What happens when SET2 stops

  • if SET2 simply stops without DEL, the last canonical overlay may remain intentionally sticky for short reconnect or continuity windows
  • if DEL is received, active backend authority is explicitly cleared and local fallback may resume
  • a later newer SET2 can be accepted again and reactivate backend authority
  • there is no separate "restart local calculations" step, because local calculations generally continue running throughout

HORIZON and SUSPEND relevance

horizon and suspend make the authority teardown behavior especially important on peers.

  • horizon may send DEL clears for far-floating aircraft
  • after such a DEL, a peer must not be left in a blank-canonical but still write-blocked state
  • suspend can pause canonical SET2 TX without stopping local calculations
  • later recovery back toward normal may send replacement SET2, which reactivates backend authority

Authority diagnostics

The authority-related diagnostics are intended to prove the peer state machine, not just transport traffic:

  • BACKEND_SEQ_AUTH_ACTIVE: a backend canonical message activated or refreshed active per-aircraft backend authority
  • BACKEND_SEQ_AUTH_CLEARED: a backend DEL explicitly tore down active per-aircraft backend authority
  • BACKEND_SEQ_WRITE_BLOCKED: a local canonical write attempt was blocked because active backend authority still owned that aircraft

Families at a high level

Backend-primary families include:

  • FMR and peer authority shadow state
  • shared preference and sequencing policy messages
  • AR and PLR updates
  • IVF and other smaller shared-control families when backend is healthy
  • pre-via sequence swap request and commit traffic
  • canonical backend sequence synchronization

Scratchpad fallback remains for:

  • legacy peer discovery and compatibility envelopes
  • fallback use of smaller shared command families when backend is unavailable or fallback is active

For hold-EAT coordination, the normal backend-primary authority path is:

  • canonical per-aircraft EAT carried by backend SEQ/SET2+AC
  • local HLW permission deciding whether this client may write /HOLD_EAT/HHMM/
  • the /HOLD_EAT/HHMM/ write itself as the aircraft-visible side effect on the responsible client

SEAT may still exist as legacy or compatibility handling, but it should be treated as fallback-only. It is not the normal backend-healthy transport and must not override newer canonical SET2 state.
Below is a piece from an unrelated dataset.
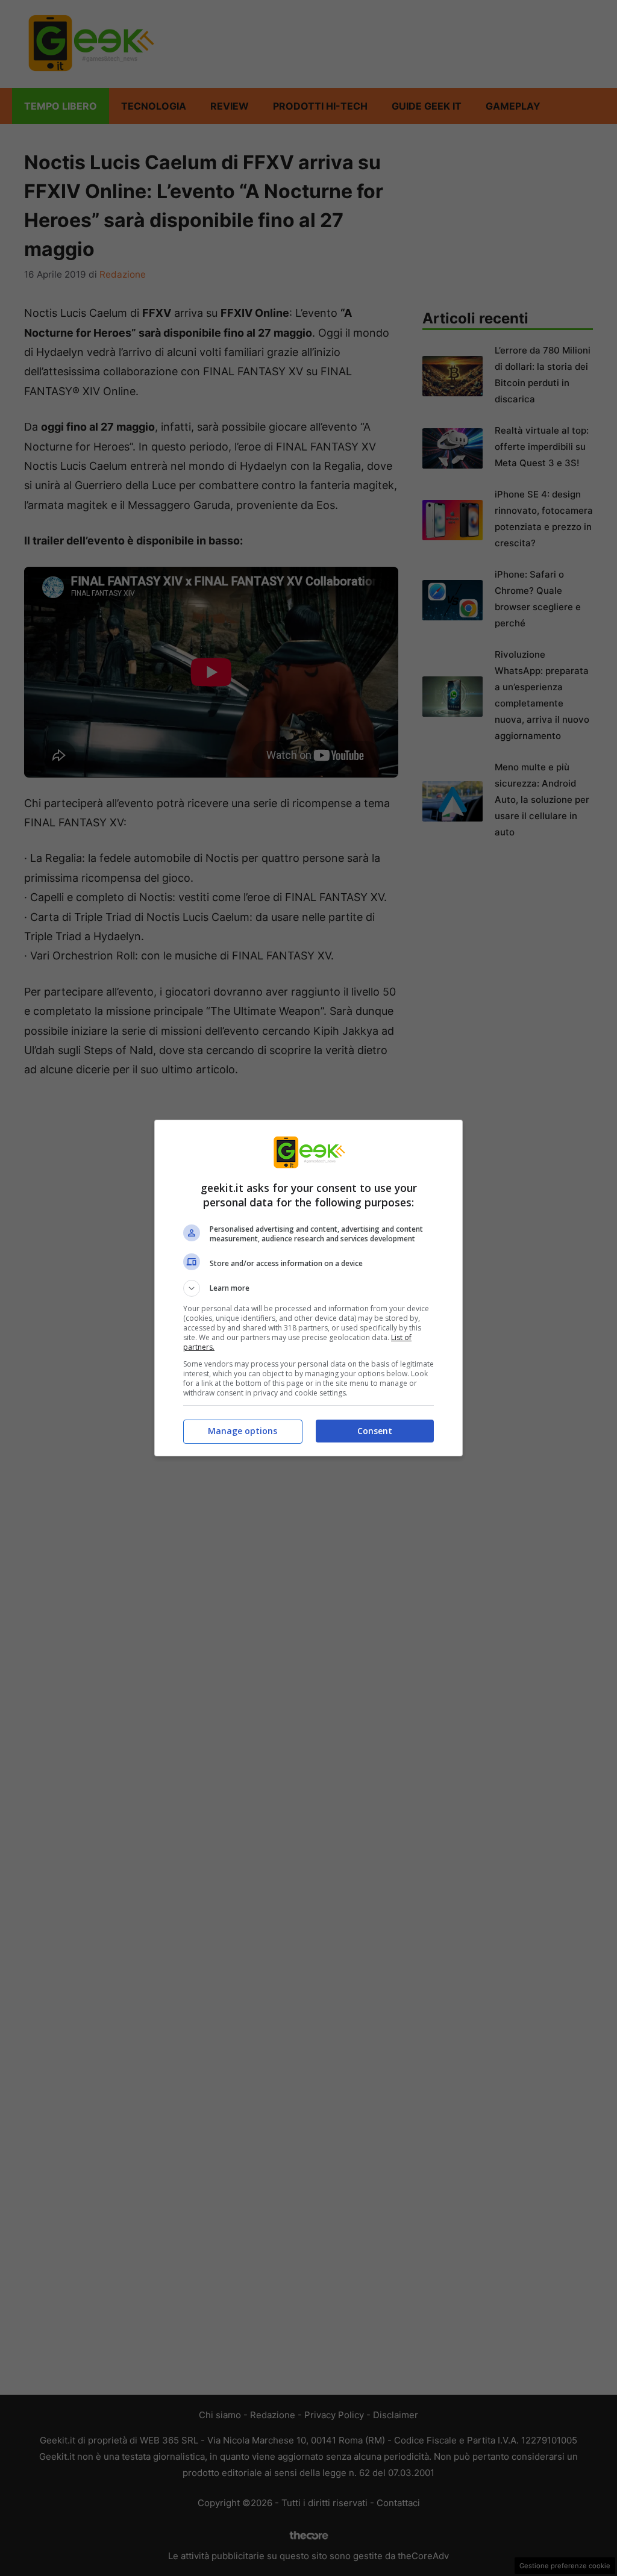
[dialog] (308, 1288)
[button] (308, 1288)
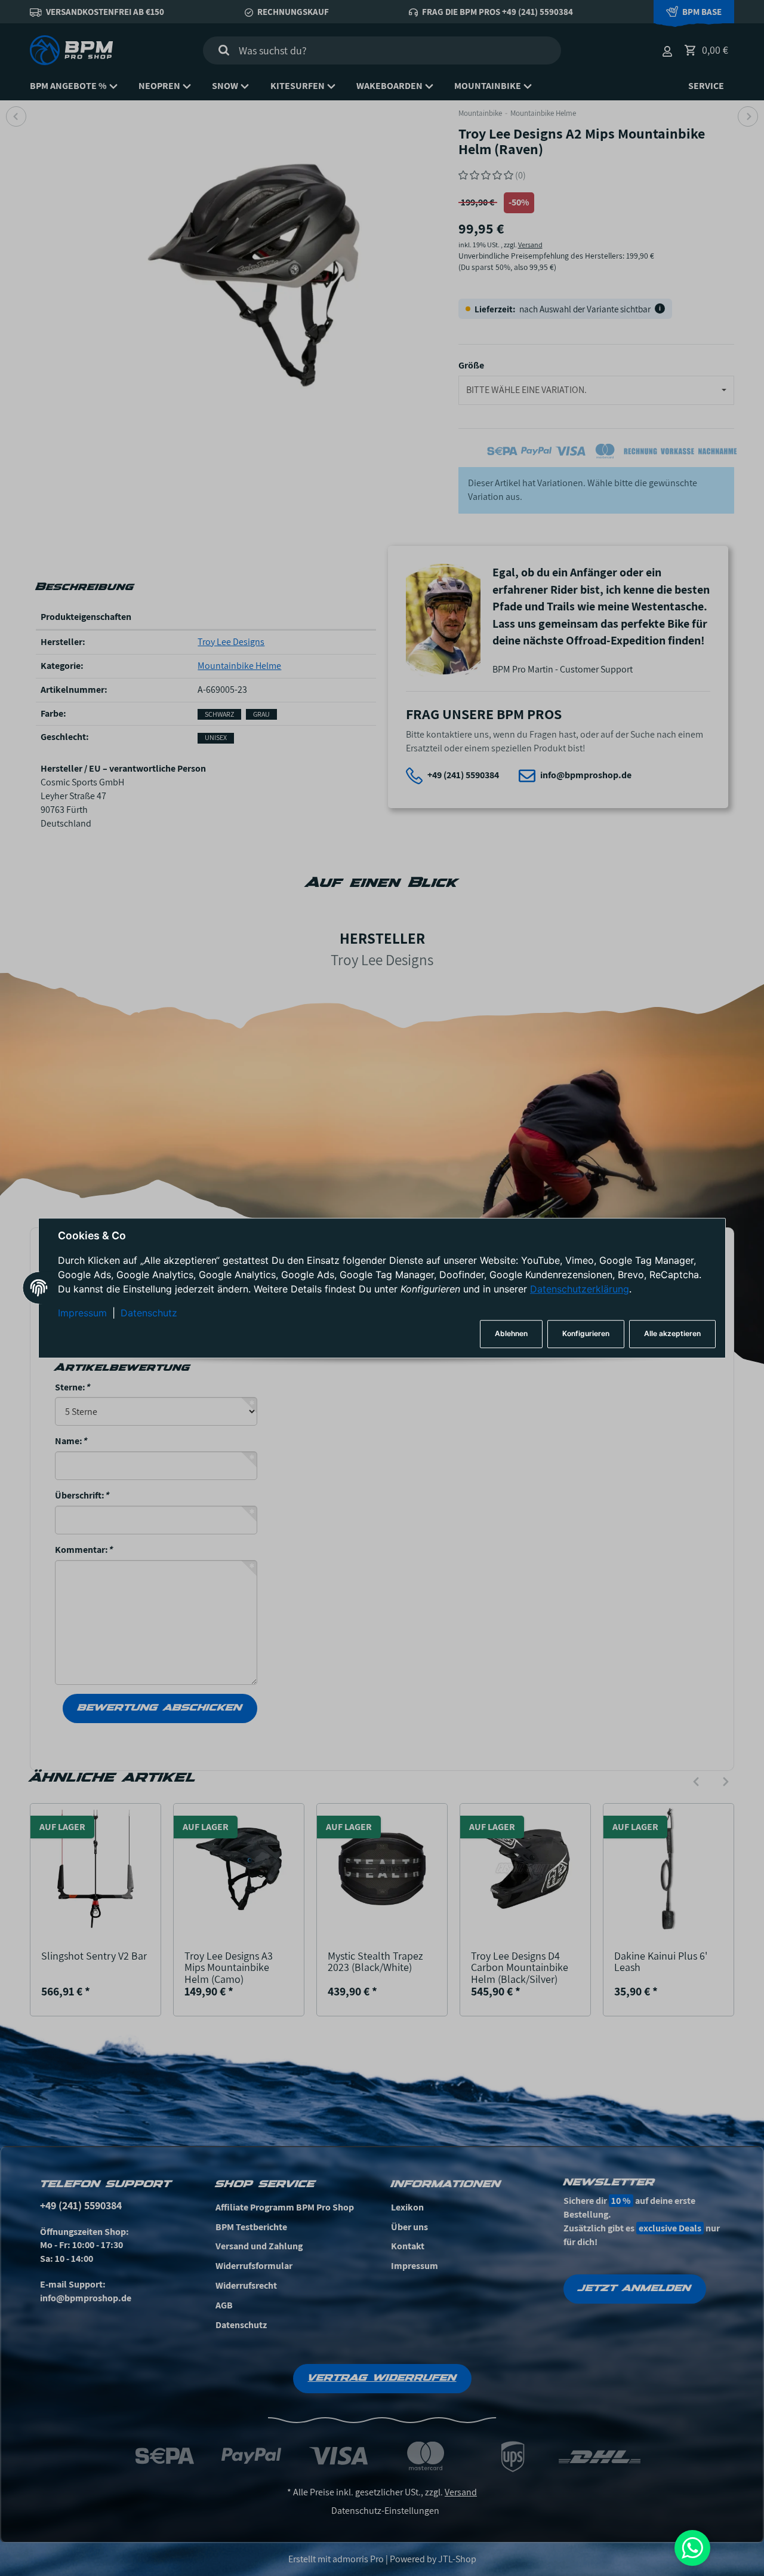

For runway-sequence peer request or reply handling such as Advance 1 and Resequence, the current design should stay aligned with backend-primary authority. In other words, the peer request path should not silently invent a competing local fallback result while waiting for canonical backend sync.

FLOAT note

Stage 5 FLOAT or advisory protocol is not implemented.

Current code is internally consistent without FLOAT. It should only be considered later if runtime testing shows that peers need advisory far-aircraft data in addition to the current normal, throttled, horizon, and suspend modes.